L'auteure y dépeint avec justesse cette société industrielle qui, au sortir de la guerre, va subir des mutations sans précédent.  Elle évoque la reconstruction : les prisonniers allemands succèdent aux prisonniers russes avant l'appel à la main-d'œuvre italienne.  Elle ne tait rien de l'origine de nos querelles linguistiques entre Wallons et Flamands ni du racisme naissant à l'encontre de la main-d'œuvre étrangère ni de cette société profondément inégalitaire où les classes sociales restent très marquées, où la femme est cantonnée au métier de femme au foyer, où il n'est pas simple pour une fille de classe moyenne d'entreprendre des études et de réaliser ses rêves...    Mais par dessus tout cela, elle parle surtout de la vie quotidienne des "petites" gens, de leurs petits bonheurs dans cette époque grave.
Outre ce portrait d'une époque et des gens qui l'ont vécue, l'auteure nous fait découvrir un personnage bien attachant, celui d'une jeune fille brillante qui pose sur le monde qui l'entoure un regard à la fois tendre et perçant.  Rien ou presque ne lui échappe.  Elle relève les contradictions nombreuses de son époque, de la société dans laquelle elle vit mais aussi celles de sa famille, contradictions qui constituent autant d'entraves dont elle désire confusément s'émanciper.
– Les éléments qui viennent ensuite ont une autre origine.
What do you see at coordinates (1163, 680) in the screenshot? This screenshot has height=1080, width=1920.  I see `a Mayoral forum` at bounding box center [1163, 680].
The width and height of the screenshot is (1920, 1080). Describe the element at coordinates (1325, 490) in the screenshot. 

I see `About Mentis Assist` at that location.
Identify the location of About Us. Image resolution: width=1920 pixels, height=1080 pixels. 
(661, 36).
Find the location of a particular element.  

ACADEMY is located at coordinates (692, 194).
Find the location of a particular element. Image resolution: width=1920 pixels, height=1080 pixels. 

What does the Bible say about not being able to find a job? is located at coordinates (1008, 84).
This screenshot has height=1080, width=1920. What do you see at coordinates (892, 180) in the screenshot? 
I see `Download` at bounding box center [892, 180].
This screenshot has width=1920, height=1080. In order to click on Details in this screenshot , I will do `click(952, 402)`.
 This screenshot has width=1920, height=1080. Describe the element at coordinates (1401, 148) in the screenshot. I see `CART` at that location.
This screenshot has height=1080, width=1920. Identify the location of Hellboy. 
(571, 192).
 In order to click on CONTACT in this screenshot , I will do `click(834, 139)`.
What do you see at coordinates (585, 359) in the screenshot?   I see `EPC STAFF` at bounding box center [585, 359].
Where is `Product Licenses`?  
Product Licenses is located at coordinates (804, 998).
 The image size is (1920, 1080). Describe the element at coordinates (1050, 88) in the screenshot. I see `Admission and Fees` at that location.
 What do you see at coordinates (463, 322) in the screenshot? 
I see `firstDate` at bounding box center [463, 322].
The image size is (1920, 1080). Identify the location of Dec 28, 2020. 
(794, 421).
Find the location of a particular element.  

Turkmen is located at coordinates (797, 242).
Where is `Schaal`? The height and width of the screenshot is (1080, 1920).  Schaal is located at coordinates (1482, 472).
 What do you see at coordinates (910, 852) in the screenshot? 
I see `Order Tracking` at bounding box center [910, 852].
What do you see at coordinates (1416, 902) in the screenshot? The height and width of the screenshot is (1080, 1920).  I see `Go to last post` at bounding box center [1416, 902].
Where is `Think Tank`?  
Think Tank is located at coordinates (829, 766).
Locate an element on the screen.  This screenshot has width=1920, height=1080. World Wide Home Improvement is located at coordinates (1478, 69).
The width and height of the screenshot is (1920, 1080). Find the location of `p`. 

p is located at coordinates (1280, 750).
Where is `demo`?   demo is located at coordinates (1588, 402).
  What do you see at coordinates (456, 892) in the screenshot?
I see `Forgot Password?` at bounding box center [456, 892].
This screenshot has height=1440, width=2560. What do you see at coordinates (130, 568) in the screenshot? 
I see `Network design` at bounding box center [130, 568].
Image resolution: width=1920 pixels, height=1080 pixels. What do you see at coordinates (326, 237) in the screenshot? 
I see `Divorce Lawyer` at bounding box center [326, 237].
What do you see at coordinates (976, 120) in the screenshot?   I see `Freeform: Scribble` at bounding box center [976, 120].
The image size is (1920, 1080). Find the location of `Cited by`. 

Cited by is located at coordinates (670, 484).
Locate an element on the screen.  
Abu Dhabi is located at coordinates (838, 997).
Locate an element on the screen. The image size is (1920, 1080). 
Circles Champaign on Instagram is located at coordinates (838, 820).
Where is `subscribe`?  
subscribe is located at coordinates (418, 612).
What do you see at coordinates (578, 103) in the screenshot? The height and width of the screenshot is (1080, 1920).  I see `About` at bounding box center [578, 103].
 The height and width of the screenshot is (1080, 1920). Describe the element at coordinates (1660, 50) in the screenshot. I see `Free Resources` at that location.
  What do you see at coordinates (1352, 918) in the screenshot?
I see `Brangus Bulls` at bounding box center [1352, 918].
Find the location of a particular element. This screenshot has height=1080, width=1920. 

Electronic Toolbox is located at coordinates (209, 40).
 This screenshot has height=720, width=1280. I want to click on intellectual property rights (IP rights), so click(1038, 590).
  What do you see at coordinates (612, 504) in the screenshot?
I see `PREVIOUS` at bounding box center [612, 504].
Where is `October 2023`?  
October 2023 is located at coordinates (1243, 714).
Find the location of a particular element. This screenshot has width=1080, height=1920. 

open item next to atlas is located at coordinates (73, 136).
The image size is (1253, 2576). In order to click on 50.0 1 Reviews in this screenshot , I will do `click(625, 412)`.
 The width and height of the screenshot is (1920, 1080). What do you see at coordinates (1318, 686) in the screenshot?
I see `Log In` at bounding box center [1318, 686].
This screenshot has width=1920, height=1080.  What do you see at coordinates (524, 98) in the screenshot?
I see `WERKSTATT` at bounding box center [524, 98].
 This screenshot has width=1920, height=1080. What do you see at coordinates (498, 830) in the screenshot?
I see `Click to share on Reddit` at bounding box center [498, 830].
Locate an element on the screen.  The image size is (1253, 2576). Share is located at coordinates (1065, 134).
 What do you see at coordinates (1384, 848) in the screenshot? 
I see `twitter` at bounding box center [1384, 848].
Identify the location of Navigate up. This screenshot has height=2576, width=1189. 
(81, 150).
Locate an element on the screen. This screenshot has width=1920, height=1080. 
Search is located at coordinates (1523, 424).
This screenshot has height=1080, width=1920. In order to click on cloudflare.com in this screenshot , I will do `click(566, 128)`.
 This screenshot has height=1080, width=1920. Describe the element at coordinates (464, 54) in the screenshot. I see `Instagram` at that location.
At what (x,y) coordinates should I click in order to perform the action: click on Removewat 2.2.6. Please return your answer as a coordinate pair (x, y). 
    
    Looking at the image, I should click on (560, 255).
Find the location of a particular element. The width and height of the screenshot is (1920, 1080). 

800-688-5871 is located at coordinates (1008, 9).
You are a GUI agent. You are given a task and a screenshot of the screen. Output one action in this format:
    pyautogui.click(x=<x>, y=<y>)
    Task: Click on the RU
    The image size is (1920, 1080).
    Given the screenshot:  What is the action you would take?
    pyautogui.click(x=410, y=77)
"- On ne lit pas en mangeant.
- On ne lit pas un matin de congé : il y a un beau-petit-travail-pour-toi. (...)
- On ne lit pas l'après-midi quand il fait beau.  Va courir avec ton frère ; tu gagneras des couleurs.
A quoi reconnait-on un beau-petit-travail ?  A l'ennui en perspective, au devoir de se bouger le corps, de suivre les règles, de grandir-pas-gai ; à l'interdiction de rêvasser, de penser plus loin que le jardin ; à l'abandon d'une petite sirène en mal de l'exaltation de Mélie.  Qui sauvera la sirène d'ici la prochaine lecture volée ?"

Les lecteurs ne pourront rester indifférents à son amour des mots et aux émotions que lui procure la lecture, notamment celle d'une anthologie "à découvrir en classe quand on veut" :

"Mondes étrangers ouverts par un seul livre, bizarrerie d'un A noir, gracilité de mots comme ombelle, gibus, extraits dont les points de suspension finals promettent d'inaccessibles délices :  Meaulnes se trouvait là dans le bonheur le plus calme du monde...  Une petite fille de charbonnage pourra-t-elle comme Meaulnes poursuivre le pierrot fantasque et ce plus-calme-du-monde ?"

Le ton est à la fois lucide et poétique.  Plein d'humour aussi lorsque, par exemple, elle maudit les participes passés ou lorsqu'elle évoque les maillots en laine que leur confectionnait sa mère.

"(...) je LES ai mangées, digérées, cacayées, ce dernier mot pour la vengeance contre cette grammaire où elle croyait briller."

Mélie se cherche, se construit dans cet univers où se bousculent les cultures, les langues, les origines socio-économiques.  Son parcours, ses choix reflètent ceux d'une société en évolution.  Le ton devient plus nostalgique lorsqu'après avoir parcouru en deux étapes les années 40-44 et 45-49, on fait un grand bon en avant et on retrouve notre héroïne à des années lumières, dans un autre siècle, un autre millénaire - en 2009 !  Les charbonnages ont disparu !  Avec les années passées, lorsque la vie l'oblige à regarder en arrière, les souvenirs se font doux-amers...
En bref, un récit historico-sociologique qui ne se prend pas la tête et nous emmène pour une bien jolie balade dans nos souvenirs collectifs.  L'occasion également d'interroger - tant qu'on en a encore la chance - nos proches qui ont vécu cette période de NOTRE histoire et, pourquoi pas, de se replonger dans les albums de photos de famille...
La version papier sera disponible courant septembre mais ce récit est déjà disponible en version numérique sur les plates-formes de téléchargement.